きっと、どっちも素なんだろうな。どっちも作ってるようには見えないし、この二人キャラを作るようには思えない。なんとなく、そんな感じがする。
なんて言うか、真っ直ぐって言うか。
「えぇ? そうかなぁ?」
一方里亜さんは、握った左拳を左こめかみに軽く当てて、その拳に頭を押し付けるようにした、面白いポーズで疑問の声だ。
うんと一つ頷いて、ぼくは理由を答える。
「だって、ほんとにズルいんなら里亜さんになにも言わずに愛称呼べるかゲームしてるはずじゃない?

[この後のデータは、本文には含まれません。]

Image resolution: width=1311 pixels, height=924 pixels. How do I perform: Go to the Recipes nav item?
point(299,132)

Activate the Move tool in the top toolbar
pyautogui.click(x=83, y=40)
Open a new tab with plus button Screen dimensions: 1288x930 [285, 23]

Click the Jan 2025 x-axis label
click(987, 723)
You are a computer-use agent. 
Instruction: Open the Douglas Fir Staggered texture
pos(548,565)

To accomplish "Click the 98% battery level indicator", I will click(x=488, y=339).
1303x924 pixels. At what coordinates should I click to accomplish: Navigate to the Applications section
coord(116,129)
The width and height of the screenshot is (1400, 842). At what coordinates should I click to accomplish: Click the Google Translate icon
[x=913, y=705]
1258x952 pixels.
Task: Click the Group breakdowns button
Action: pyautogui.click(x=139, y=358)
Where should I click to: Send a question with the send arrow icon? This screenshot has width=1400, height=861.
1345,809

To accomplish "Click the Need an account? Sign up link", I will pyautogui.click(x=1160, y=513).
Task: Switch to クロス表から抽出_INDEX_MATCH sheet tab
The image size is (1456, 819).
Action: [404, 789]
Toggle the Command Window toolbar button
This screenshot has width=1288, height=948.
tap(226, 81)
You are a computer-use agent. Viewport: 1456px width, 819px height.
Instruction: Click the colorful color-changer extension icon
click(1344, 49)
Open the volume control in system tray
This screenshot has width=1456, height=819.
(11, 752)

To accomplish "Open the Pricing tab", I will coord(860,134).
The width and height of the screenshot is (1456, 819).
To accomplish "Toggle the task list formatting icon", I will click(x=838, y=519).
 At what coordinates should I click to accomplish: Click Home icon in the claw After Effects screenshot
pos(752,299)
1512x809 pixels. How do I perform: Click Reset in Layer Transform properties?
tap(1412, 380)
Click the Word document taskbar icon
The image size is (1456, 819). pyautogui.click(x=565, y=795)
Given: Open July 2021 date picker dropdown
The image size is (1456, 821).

それを里亜さんに話して、それどころか里亜さんのために、ぼくが愛称で呼べないって踏んでこのゲームを考えた。
すごいと思う、キッカちゃんは。ぼくのヘタレ具合を加味されてるのは、いい気持ちしなかったけど」
また一気にまくしたてたせいで軽く息が弾んだ。
それについて込みで苦笑いで閉める。
「結果は唐木田君の度胸が勝ったんだけどね」
そう言ってキッカちゃんが苦笑いする。でも、なんだか嬉しそうでもある気がするのはなんでだろう?
「色恋経験ぜんぜんないけど、それでも人を優先して半ば譲る形でことを進めるって、大変だと思うんだよね、ぼく。だから、キッカちゃんはすごいと思うよ」
なおも思ったことを言い足す。ついさっきの里亜さんじゃないけど、まるで推理を披露する探偵な気分だ。
ただ思ってることを言ってるだけで、ぼくの言葉はなんの解明にもなってないけどね。
「はぁ」
突如溜息を吐いた里亜さん。その息遣いには色気が混ざってて、ひそかにドキドキしているぼくです。
「だから、かっこかわいいんだよ唐木田君は。平気な顔して『プラス面をしっかり見てますよ』、って言うんだから。マイナス面の話ししてるのに」
ポっが引いて普通の顔色になってる里亜さん、今の声色にはうっとりが入ってて、
小柄な彼女に似合ったかわいらしい声に色っぽさが混ざって、まだ密かにドキドキしているぼくです。
ーー見た目とか雰囲気より、ひょっとしたら聴覚の方が反応ってダイレクトになるのかなぁ?